_Text shown_:
Local LLM — Local AI Glossary | CraftRigs

A local LLM is a large language model whose weights, runtime, and prompt processing all sit on hardware you control — a workstation, gaming PC, Mac, or homelab server. Nothing is sent to OpenAI, Anthropic, or any third-party API. The cost is the hardware and the electricity; the trade-off is that you are responsible for the throughput, the memory budget, and the model file itself.

Why People Run Models Locally

Privacy — sensitive prompts (legal, medical, business notes) never leave the device.
Cost — no per-token charges; once the GPU is paid for, every additional token is electricity-only.
Latency and offline use — works on a plane, in a clinic, behind an air-gap, or anywhere the network is unreliable.
Control — pick the exact model, quantization, and runtime; no surprise rate limits or model retirements.

What "Local" Actually Demands

Two specs dominate local-LLM hardware: VRAM (how big a model fits) and memory bandwidth (how fast tokens come out). A 7B model in Q4 quantization needs ~5 GB; a 70B Q4 model needs ~40 GB and almost always means a 24 GB card with CPU offload, dual GPUs, or a high-bandwidth Apple Silicon Mac.

Most people start with Ollama or LM Studio because both wrap llama.cpp into a one-command install. Heavier setups move to vLLM for multi-user serving or ExllamaV2 for raw single-stream speed.

Common Misconceptions

"Local means slow." Modern consumer GPUs hit dozens to hundreds of tokens per second on 7B–13B models. The bottleneck is usually not the GPU but the model size you choose.
"I need a $4,000 rig." A $400 used RTX 3060 12 GB runs almost every 13B model usefully. The hardware floor is much lower than headline benchmark articles suggest.
"Local models are far behind cloud models." For most everyday tasks (drafting, summarizing, code completion on smaller projects, RAG over personal docs), a Q4 70B local model is competitive. The cloud's edge is concentrated at the very largest frontier-tier models.

_Source material_:
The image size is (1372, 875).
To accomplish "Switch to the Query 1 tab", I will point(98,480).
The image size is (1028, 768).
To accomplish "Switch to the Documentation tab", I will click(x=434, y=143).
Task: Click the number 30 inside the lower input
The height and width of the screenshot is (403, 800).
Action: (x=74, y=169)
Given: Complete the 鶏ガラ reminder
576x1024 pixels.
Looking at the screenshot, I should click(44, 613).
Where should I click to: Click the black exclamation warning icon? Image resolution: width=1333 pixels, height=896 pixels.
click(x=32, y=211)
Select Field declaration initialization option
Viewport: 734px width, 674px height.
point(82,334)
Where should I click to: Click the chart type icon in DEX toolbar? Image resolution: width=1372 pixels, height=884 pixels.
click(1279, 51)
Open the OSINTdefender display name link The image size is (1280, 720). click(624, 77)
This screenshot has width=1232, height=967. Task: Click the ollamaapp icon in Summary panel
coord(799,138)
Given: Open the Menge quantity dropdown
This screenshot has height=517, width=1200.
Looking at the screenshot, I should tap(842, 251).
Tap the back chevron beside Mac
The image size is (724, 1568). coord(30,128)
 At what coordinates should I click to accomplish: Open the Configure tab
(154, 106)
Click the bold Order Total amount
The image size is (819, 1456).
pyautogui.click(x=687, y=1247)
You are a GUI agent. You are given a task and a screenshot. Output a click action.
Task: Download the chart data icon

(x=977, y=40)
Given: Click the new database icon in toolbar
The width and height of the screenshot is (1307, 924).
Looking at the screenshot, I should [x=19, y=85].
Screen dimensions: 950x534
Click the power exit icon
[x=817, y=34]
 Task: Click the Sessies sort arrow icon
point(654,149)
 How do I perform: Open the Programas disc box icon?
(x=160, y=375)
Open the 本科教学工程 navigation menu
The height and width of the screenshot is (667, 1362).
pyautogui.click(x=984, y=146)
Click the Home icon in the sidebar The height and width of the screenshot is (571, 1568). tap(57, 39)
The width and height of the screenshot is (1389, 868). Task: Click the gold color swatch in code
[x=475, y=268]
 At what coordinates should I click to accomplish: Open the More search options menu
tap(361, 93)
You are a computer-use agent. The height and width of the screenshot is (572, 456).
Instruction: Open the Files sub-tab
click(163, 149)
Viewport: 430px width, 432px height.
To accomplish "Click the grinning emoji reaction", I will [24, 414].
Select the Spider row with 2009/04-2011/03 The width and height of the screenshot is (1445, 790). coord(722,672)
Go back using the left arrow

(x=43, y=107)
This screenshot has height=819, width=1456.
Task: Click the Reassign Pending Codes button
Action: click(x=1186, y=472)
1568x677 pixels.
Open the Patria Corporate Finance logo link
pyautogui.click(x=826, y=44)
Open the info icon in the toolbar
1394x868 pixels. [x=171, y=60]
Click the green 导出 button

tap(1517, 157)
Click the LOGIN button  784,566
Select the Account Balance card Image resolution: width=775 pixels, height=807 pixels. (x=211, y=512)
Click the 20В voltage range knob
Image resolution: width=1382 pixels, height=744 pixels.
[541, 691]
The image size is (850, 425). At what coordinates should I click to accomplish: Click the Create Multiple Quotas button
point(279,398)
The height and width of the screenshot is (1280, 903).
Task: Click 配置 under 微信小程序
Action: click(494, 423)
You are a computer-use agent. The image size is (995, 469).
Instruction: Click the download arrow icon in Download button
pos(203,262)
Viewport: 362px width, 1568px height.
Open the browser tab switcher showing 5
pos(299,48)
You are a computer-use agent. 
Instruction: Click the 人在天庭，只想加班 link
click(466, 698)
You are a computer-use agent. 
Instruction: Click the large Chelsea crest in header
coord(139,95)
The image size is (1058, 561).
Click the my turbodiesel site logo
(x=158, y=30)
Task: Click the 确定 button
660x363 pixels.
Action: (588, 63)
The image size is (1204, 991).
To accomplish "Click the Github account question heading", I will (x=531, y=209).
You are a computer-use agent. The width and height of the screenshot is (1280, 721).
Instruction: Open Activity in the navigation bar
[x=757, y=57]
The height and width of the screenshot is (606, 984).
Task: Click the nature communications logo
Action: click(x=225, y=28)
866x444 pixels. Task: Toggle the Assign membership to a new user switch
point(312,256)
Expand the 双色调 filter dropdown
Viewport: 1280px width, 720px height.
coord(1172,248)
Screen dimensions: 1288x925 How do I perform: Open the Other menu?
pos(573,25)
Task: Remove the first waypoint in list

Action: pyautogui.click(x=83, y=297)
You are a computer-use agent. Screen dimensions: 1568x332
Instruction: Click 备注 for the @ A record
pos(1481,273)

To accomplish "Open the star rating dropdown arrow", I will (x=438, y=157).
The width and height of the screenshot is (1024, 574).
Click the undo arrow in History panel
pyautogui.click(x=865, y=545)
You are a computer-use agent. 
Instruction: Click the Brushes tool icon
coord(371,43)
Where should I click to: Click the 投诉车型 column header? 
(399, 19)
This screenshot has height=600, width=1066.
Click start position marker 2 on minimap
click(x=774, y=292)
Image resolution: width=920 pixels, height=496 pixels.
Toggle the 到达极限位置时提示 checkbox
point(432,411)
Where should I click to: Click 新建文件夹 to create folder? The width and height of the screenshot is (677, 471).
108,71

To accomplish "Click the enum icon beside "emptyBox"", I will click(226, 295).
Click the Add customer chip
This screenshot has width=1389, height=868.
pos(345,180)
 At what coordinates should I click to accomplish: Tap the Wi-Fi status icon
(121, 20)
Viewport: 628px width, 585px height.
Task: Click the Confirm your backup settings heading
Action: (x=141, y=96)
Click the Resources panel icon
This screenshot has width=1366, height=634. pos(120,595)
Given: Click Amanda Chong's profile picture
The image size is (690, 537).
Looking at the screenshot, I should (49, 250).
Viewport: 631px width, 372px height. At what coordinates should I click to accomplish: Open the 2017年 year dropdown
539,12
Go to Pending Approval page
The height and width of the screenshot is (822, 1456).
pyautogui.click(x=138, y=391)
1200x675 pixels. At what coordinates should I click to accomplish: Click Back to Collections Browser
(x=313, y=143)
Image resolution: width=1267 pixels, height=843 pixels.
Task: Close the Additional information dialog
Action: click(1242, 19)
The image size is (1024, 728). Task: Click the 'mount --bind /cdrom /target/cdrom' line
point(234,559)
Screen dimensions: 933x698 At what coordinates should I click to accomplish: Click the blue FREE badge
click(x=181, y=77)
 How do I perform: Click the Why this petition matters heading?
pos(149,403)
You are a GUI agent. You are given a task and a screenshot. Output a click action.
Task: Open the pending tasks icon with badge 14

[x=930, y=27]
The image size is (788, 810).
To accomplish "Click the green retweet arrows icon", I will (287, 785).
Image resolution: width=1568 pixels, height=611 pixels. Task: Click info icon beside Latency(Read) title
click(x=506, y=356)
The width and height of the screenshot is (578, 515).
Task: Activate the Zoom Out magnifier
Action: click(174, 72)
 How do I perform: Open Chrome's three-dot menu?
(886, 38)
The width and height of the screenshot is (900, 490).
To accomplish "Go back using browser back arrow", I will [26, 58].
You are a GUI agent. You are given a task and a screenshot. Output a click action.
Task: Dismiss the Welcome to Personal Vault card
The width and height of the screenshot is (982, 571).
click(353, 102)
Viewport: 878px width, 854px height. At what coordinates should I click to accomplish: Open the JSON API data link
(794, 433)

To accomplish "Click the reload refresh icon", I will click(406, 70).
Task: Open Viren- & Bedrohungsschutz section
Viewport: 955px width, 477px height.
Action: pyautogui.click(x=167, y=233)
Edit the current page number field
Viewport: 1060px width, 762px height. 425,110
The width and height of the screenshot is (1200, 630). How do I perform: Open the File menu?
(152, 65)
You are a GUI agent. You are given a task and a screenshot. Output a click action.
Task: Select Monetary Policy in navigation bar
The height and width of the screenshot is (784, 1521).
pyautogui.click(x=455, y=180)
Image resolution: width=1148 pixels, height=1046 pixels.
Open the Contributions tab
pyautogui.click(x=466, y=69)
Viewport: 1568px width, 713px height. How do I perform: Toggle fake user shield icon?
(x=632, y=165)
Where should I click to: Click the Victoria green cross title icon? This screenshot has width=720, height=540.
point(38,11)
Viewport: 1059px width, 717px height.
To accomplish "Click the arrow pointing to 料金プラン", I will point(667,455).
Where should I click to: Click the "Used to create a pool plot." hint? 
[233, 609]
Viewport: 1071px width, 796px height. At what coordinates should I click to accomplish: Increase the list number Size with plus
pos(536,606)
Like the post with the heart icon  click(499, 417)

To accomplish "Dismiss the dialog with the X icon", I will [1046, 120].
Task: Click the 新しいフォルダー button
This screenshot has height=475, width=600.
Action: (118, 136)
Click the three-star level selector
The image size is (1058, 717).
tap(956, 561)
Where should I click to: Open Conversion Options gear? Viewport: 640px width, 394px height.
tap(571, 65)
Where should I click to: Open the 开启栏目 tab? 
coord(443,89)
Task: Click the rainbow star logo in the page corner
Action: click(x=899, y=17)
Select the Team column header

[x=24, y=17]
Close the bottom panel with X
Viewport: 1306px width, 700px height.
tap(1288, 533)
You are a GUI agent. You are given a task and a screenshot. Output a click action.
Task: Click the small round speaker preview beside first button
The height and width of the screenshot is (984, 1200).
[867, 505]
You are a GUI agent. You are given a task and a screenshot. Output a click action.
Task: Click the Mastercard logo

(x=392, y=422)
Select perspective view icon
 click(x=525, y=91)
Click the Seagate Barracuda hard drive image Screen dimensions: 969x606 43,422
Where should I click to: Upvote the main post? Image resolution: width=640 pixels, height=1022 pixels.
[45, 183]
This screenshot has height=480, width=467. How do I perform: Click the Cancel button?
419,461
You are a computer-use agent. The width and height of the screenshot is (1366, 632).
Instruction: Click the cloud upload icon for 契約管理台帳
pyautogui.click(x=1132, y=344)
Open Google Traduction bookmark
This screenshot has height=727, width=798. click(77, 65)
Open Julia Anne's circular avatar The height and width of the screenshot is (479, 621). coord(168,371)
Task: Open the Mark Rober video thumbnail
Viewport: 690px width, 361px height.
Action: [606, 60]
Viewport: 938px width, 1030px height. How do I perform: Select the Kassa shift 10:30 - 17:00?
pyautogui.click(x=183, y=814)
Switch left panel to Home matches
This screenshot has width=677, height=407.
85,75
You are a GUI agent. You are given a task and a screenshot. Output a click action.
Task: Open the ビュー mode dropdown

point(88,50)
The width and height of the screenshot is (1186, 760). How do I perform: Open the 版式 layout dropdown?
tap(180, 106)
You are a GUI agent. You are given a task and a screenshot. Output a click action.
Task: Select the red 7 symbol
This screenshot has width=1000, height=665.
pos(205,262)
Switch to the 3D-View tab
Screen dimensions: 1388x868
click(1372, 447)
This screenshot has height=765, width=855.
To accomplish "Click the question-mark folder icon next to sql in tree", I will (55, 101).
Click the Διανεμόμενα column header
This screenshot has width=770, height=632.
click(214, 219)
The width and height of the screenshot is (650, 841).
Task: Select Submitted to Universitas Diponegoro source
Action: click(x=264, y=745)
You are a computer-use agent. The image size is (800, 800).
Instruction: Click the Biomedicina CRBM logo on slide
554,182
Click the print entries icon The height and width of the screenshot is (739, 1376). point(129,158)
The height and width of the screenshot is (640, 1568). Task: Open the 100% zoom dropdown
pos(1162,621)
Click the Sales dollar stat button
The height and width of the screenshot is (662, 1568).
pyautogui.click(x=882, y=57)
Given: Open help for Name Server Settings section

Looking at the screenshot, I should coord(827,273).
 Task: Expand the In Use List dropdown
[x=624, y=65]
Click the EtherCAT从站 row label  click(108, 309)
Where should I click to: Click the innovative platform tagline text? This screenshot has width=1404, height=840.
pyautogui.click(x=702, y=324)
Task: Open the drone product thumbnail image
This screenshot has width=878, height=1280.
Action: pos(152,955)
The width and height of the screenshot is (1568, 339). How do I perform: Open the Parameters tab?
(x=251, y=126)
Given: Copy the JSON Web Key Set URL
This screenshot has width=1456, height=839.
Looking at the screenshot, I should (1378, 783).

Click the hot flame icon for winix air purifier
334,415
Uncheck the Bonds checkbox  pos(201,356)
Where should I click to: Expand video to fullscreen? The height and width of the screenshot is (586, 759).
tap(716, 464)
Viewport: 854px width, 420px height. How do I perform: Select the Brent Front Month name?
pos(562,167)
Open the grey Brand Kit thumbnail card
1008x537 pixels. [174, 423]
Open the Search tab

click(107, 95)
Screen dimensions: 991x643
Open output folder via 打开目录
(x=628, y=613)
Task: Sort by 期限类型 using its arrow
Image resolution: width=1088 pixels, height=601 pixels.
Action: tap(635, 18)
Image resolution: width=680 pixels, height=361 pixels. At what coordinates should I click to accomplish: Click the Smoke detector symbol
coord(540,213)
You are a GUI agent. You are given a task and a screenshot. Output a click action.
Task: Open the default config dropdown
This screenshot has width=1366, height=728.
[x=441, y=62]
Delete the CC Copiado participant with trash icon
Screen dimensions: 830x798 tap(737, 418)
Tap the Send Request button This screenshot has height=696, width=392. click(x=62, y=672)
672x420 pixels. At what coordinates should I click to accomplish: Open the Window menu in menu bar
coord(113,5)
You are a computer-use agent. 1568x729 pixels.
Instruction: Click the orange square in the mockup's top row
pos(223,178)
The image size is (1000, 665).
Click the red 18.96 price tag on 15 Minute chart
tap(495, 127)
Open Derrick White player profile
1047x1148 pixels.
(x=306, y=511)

_Exercise instructions_:
Answer these from the local LLM glossary entry:
1. About how much memory does a 7B model in Q4 quantization need?
2. Which runtime do heavier setups move to for multi-user serving?
3. What used graphics card does the entry say runs almost every 13B model usefully, and at what price?

_Written answer_:
1. About 5 GB.
2. vLLM.
3. A used RTX 3060 12 GB, at $400.